Page:
= = = =

BP+OSD: Hybrid Decoding for LDPC & Quantum Codes

• BP+OSD is a hybrid decoding framework that combines iterative belief propagation with an ordered statistics decoding stage to improve near-ML performance.
• It leverages accumulated reliability metrics from BP iterations to guide a combinatorial OSD search, yielding significant gains in FER, BER, and LER.
• The method efficiently bridges performance gaps in classical LDPC, polar, and quantum codes while keeping computational complexity tractable.

Belief Propagation with Ordered Statistics Decoding (BP+OSD) refers to a class of hybrid decoding algorithms that augment iterative belief propagation (BP)—or its close variants such as min-sum and neural message-passing—with an ordered statistics decoding (OSD) stage, typically invoked only upon decoding failure. This methodology is employed broadly in classical LDPC, polar, and quantum LDPC codes, where standard BP does not attain near-maximum-likelihood (ML) decoding performance, especially for short or medium block lengths, codes with substantial cycles, and highly degenerate quantum codes. BP+OSD leverages the soft reliability metrics from BP iterations to guide the combinatorial search in the OSD post-processing, yielding substantial gains in frame error rate (FER), bit error rate (BER), and logical error rate (LER), while maintaining practical computational complexity bounds.

= = = =

Recorded data:

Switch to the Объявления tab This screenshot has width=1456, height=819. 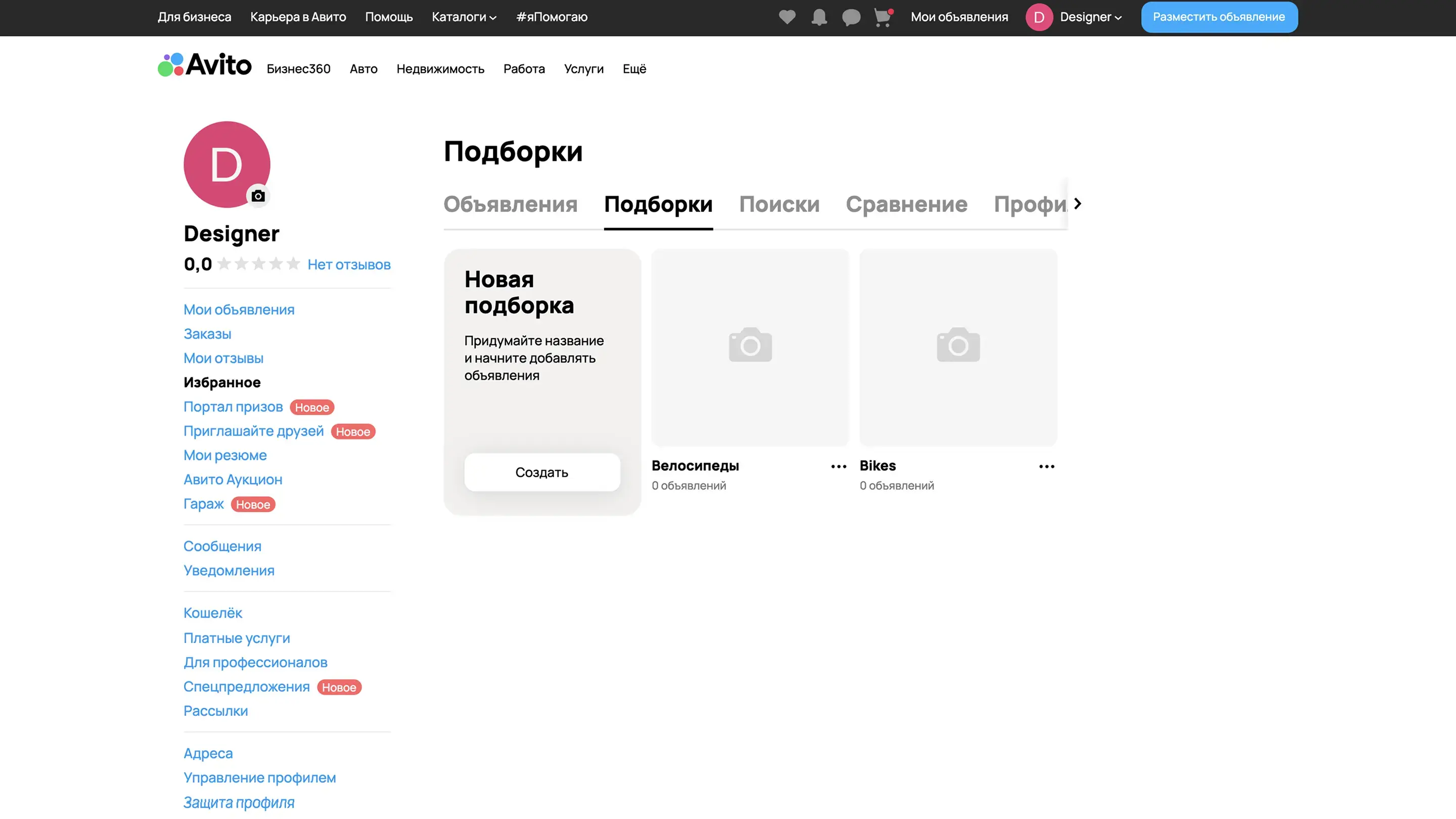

= = = =

Required actions:
1. Please rewrite the part of the BP+OSD text that begins at the words "BP+OSD: Hybrid Decoding" and stops after "BER, and LER.", putting "confidence metrics" in place of "reliability metrics".
2. Summarize the BP+OSD text in two sentences.
These lines have nothing to do with the BP+OSD text.

Responses by task:
1.
BP+OSD: Hybrid Decoding for LDPC & Quantum Codes

• BP+OSD is a hybrid decoding framework that combines iterative belief propagation with an ordered statistics decoding stage to improve near-ML performance.
• It leverages accumulated confidence metrics from BP iterations to guide a combinatorial OSD search, yielding significant gains in FER, BER, and LER.

2. BP+OSD is a class of hybrid decoding algorithms that adds an ordered statistics decoding stage, usually run only when decoding fails, to iterative belief propagation or its variants. It uses the soft reliability metrics from BP iterations to guide the OSD search, which yields substantial gains in frame, bit, and logical error rates for classical LDPC, polar, and quantum LDPC codes while keeping computational complexity practical.